# Excerpted passage
St Olaf House, London

  • 27 Tooley Street, London, SE1 2PR
  • Designed by: Harry Stuart Goodhart-Rendel
  • Built: 1928 - 1932
  • Tags: Art Deco, Commercial

Standing on Tooley Street, near to HMS Belfast and on the south side of London Bridge in central London, St Olaf House was built between 1928 and 1932 for the Hay's Wharf Company. The Hay's Wharf Company was founded in 1867 ane operated warehouses and wharves on the Thames in London. St Olaf House was built on the site of the former Church of St Olave. The company commissioned the architect Harry Stuart Goodhart-Rendel to design a London headquarters for the company.

Harry Stuart Goodhart-Rendel was born in Cambridge in 1887. As well as an architect Goodhart-Rendel was a soldier, composer, pianist and writer. In 1913 he inherited the ancestral family home, Hatchlands Park, near Guildford in Surrey. Hatchlands was beuqeathed to the National Trust in 1945 and was handed over to the Trust on the death of Goodhart-Rendel in 1959.

St Olaf House is a steel-framed building, clad in white Portland stone. The building footprint is a T-shape with the 'arm' of the T facing onto the River Thames. The building is six storeys high with a wide entrance bay at the Tooley Street frontage. The entrance bay is lit by two large decorative bronze light fixtures. The building name is carried above the entrance bay in tall, slender gilt lettering. Steel columns divide the entrance bay area, with a entrance hall set to the rear. With the exception of the outside corners at ground floor level, the corners of the building are chamfered. To the right of the entrance bay at the ground floor level are a set doors.

The next four stories all feature a wide central oriel bay window above the entrance bay. To the either side are three bays of tall, slender windows. The windows to the right are progressively stepped downwards away from the centre of the building. The fifth storey features five square windows set in a square-moulded architrave. Between the three central square windows are two smaller lozenge-shaped windows. The fifth storey is surmounted by a parapet with two ocatagonal pinnacles either side of the central bay.

# Extracted data
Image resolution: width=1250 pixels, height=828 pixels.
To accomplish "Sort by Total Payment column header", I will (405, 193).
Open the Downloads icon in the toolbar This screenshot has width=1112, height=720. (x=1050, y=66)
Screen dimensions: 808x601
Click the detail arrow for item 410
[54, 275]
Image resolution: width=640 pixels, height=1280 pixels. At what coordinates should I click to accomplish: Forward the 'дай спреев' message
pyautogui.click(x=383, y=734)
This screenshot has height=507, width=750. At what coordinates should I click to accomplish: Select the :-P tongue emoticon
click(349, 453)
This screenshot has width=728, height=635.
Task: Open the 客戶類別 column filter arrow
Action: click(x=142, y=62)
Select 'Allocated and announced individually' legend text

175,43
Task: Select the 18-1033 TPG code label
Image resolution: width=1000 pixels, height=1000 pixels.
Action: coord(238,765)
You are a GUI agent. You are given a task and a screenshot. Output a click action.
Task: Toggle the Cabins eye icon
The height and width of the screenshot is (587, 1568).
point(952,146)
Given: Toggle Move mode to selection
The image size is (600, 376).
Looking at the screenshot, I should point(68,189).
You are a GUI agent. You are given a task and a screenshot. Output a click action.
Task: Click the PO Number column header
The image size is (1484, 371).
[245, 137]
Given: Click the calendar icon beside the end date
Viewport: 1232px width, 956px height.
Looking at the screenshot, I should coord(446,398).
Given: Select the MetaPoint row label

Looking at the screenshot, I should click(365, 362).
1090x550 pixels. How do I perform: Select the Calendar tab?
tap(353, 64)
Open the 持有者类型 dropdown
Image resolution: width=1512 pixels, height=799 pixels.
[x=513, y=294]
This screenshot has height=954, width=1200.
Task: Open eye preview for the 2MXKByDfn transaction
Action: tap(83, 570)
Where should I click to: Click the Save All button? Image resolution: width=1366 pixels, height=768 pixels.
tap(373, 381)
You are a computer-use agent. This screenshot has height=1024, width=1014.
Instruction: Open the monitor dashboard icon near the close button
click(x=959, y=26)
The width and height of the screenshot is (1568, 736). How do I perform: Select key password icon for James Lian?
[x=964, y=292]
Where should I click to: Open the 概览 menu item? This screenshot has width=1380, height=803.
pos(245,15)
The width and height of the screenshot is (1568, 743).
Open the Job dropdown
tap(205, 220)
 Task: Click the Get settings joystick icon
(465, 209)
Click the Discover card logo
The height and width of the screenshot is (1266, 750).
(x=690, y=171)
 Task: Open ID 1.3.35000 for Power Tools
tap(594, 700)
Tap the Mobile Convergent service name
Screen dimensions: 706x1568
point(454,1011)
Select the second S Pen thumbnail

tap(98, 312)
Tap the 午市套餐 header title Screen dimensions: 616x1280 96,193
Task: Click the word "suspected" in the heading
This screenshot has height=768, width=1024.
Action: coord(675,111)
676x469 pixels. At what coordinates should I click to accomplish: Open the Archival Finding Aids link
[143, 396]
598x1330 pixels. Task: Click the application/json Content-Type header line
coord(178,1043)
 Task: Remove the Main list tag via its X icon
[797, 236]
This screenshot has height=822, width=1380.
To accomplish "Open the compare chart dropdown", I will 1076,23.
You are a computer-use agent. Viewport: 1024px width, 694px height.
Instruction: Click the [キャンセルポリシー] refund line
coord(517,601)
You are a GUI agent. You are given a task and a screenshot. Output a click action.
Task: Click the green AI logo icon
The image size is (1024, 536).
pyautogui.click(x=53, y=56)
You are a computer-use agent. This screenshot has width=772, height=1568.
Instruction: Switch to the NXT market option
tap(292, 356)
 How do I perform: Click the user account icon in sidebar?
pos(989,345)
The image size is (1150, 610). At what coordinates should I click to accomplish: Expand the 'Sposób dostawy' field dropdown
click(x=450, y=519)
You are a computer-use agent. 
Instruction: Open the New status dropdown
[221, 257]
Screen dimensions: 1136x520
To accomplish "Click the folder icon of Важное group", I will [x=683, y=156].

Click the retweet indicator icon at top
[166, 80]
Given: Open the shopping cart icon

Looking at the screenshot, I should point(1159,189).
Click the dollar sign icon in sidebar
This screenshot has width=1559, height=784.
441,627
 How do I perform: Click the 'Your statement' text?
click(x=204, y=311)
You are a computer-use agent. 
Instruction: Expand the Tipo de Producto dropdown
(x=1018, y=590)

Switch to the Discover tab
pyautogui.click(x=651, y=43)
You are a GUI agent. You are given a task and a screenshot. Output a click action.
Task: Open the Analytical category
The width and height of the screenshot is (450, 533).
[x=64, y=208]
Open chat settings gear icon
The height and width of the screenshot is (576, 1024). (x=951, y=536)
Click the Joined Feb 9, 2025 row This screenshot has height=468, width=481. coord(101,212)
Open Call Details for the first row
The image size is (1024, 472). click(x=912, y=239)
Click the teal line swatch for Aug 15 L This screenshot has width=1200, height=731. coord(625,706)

# Activity 1
According to the St Olaf House text, what is the building clad in?
# Activity 2
Reproduce the stretch of the St Olaf House text from "Harry Stuart Goodhart-Rendel was" through "Goodhart-Rendel in 1959.".

# Answer area 1
White Portland stone.

# Answer area 2
Harry Stuart Goodhart-Rendel was born in Cambridge in 1887. As well as an architect Goodhart-Rendel was a soldier, composer, pianist and writer. In 1913 he inherited the ancestral family home, Hatchlands Park, near Guildford in Surrey. Hatchlands was beuqeathed to the National Trust in 1945 and was handed over to the Trust on the death of Goodhart-Rendel in 1959.